Illustrator der Graphic Novel ist der Comiczeichner Tobi Dahmen. Er hat die Familie Abresch bereits als Schüler kennengelernt und war als Weseler auch mit der großen Sammlung des Pfarrers vertraut. Als er dann hörte, dass die Sammlung in das Düsseldorfer Haus der Geschichte umziehen werde, kam ihm die Idee eines Comics, der viel mehr abbildete als Texte in einem Ausstellungskatalog. Seine Motivation beschreibt Dahmen so: „Die Ukraine und Gaza haben den Krieg wieder in unsere Nähe gebracht. Ich empfinde es daher als meine Pflicht, darauf hinzuweisen, wie kostbar unsere Demokratie ist. Unser Buch heißt „Stell dir vor!“, damit die Schrecken des Krieges sichtbar werden.“
Eine weitere ergreifende Bilgeschichte heißt „Kartoffeldiebe“. Das hier zugrunde liegende Objekt ist ein altes Fahrrad. Es besteht aus „gehamsterten“ Teilen und wurde selbst auch für „Hamsterfahrten“ genutzt. Mit dem Zweirad konnten Bewohner der zerstörten Städte nach dem Zweiten Weltkrieg Wertgegenstände oder andere Güter gegen Lebensmittel wie Kartoffeln oder Speck eintauschen. Heutzutage nehmen manche Großstadtbewohner ihr teuren Luxusbikes mit in die Wohnung. Damals war ein Zweirad als Transportmittel mindestens ebenso wertvoll.

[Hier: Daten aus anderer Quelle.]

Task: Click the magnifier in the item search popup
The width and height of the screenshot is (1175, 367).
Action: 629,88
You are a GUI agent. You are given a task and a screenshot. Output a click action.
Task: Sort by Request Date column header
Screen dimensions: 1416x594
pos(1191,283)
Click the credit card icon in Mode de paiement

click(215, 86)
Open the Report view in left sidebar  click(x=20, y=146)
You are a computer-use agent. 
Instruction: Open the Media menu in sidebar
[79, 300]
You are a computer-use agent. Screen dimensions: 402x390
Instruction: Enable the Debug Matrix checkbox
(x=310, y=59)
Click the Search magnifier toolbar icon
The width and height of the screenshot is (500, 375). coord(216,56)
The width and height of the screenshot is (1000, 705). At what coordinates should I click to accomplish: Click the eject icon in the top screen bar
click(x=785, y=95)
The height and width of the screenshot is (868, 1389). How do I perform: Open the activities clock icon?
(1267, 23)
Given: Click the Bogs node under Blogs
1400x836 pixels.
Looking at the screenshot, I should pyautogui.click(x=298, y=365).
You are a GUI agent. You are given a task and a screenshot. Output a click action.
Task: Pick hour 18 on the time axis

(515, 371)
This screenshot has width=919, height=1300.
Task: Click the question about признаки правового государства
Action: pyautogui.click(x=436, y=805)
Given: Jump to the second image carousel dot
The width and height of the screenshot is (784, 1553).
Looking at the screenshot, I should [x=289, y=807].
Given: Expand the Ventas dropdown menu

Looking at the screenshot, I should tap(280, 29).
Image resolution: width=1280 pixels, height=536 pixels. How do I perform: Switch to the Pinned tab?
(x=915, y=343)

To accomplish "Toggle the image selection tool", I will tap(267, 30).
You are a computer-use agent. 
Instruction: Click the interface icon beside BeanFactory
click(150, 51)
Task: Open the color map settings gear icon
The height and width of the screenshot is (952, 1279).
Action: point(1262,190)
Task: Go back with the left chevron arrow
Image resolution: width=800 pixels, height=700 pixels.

Toni Dahmen hat den Objektcomics einen gezeichneten Epilog hinzugefügt. Es ist eine Hommage an den Pfarrer und großen Sammler Werner Abresch. Auf den Bildern sitzt er in seinem Garten und sinniert darüber, warum ihm die Alltagsworte schrittweise aus dem Gedächtnis entfallen. Während die schrecklichsten Dinge des Krieges für immer in den Erinnerungs-Synapsen steckenbleiben.